■ Problem to work on ■
Take from the entries below the stretch from the line with "1312x796 pixels." through the line with "KP 377 checkpoint", and return it exactly, leaving the pictures out.

■ Input for this task ■
============

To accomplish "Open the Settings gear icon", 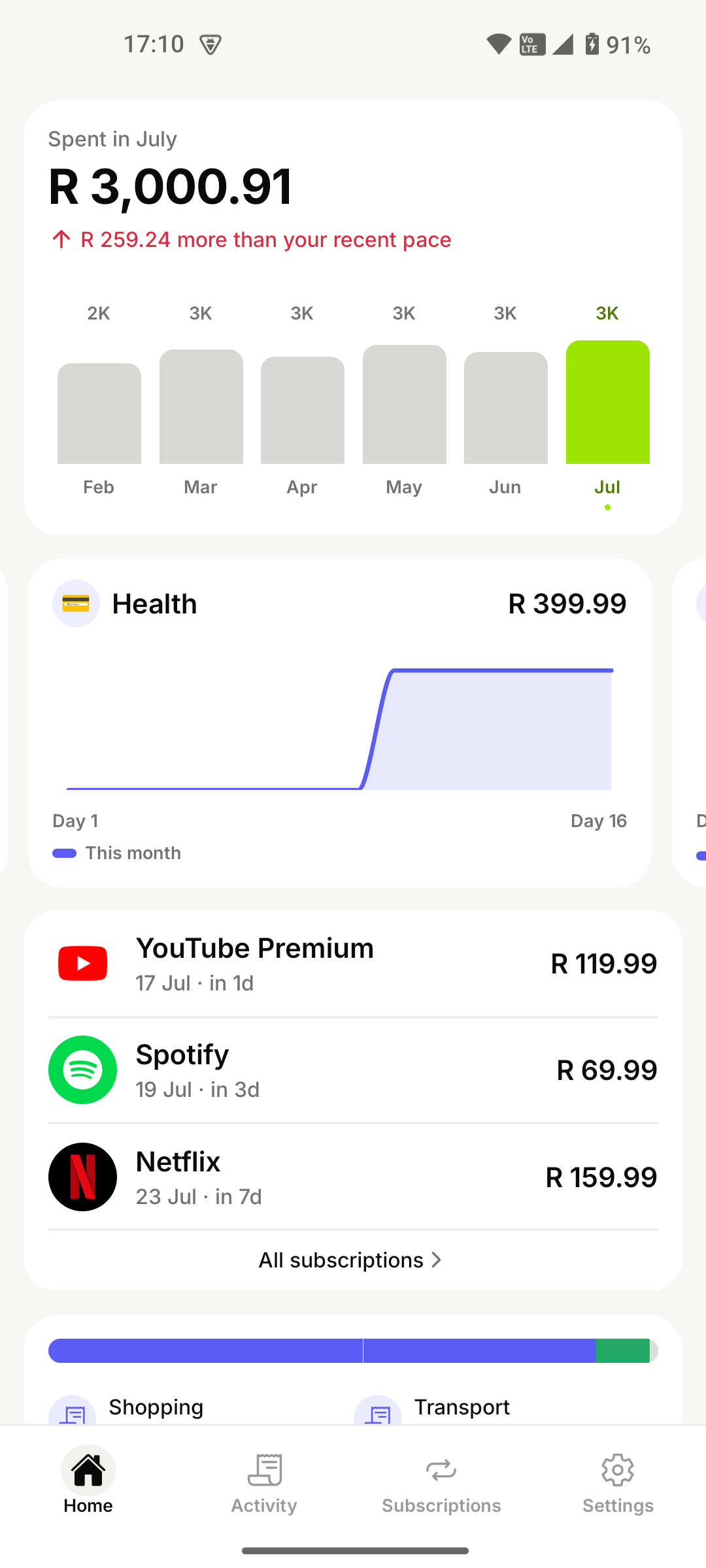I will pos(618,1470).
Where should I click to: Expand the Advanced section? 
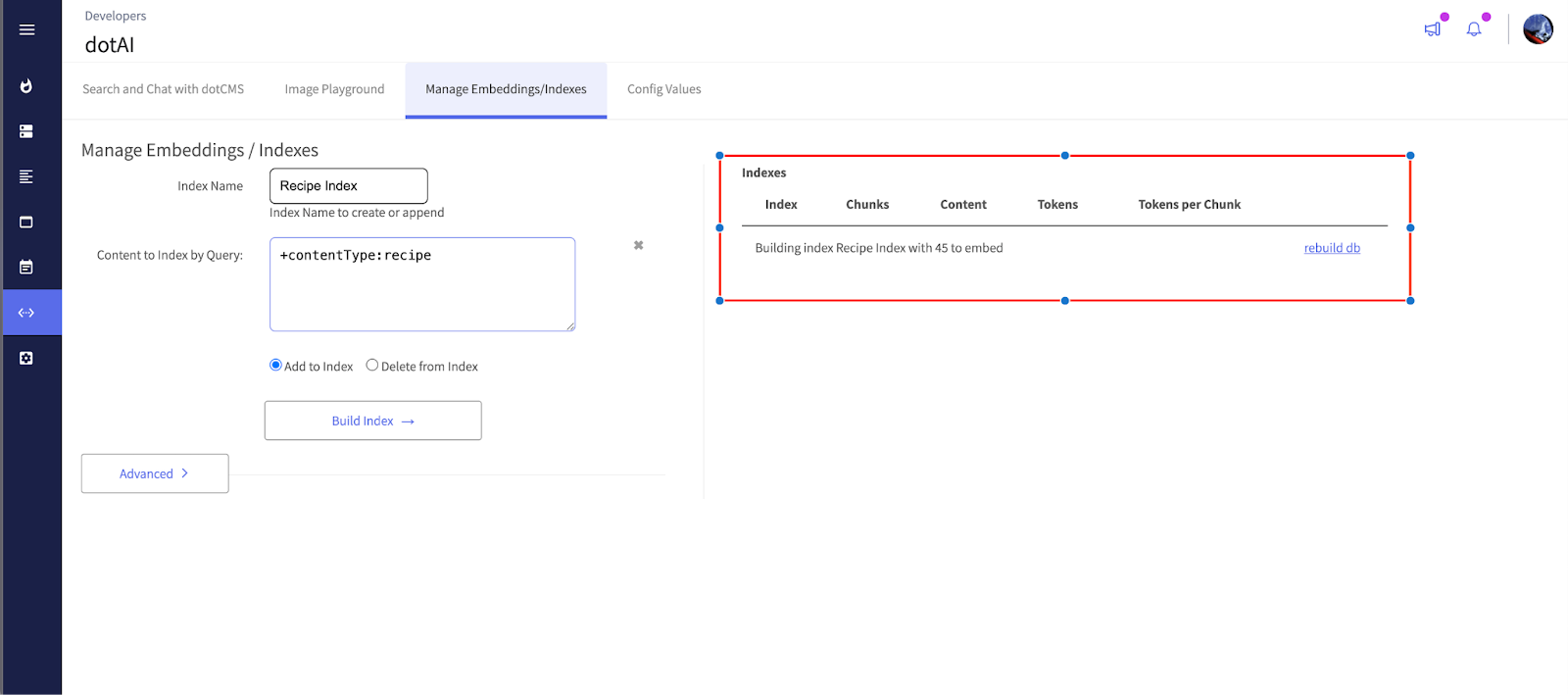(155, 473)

============

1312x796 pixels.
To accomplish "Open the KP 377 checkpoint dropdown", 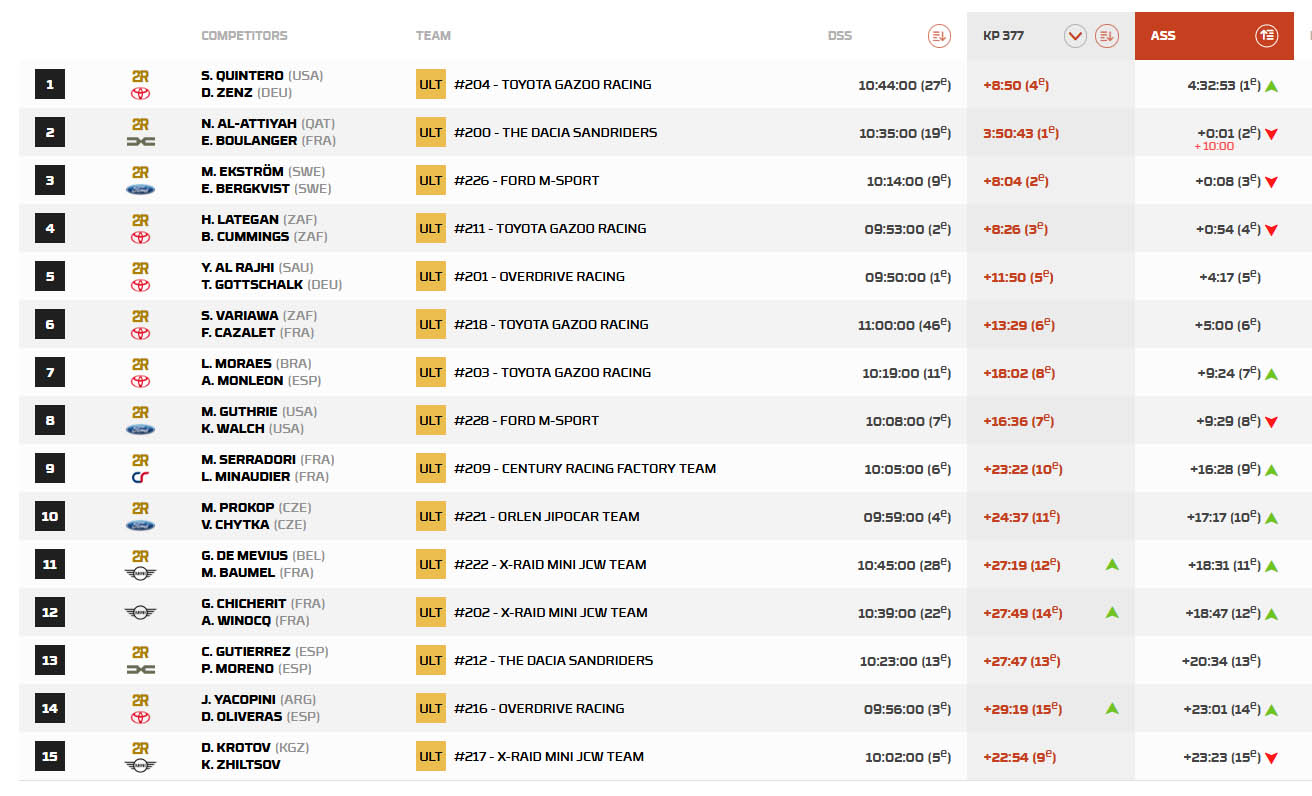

============

■ Output ■
1312x796 pixels.
To accomplish "Open the KP 377 checkpoint dropdown", 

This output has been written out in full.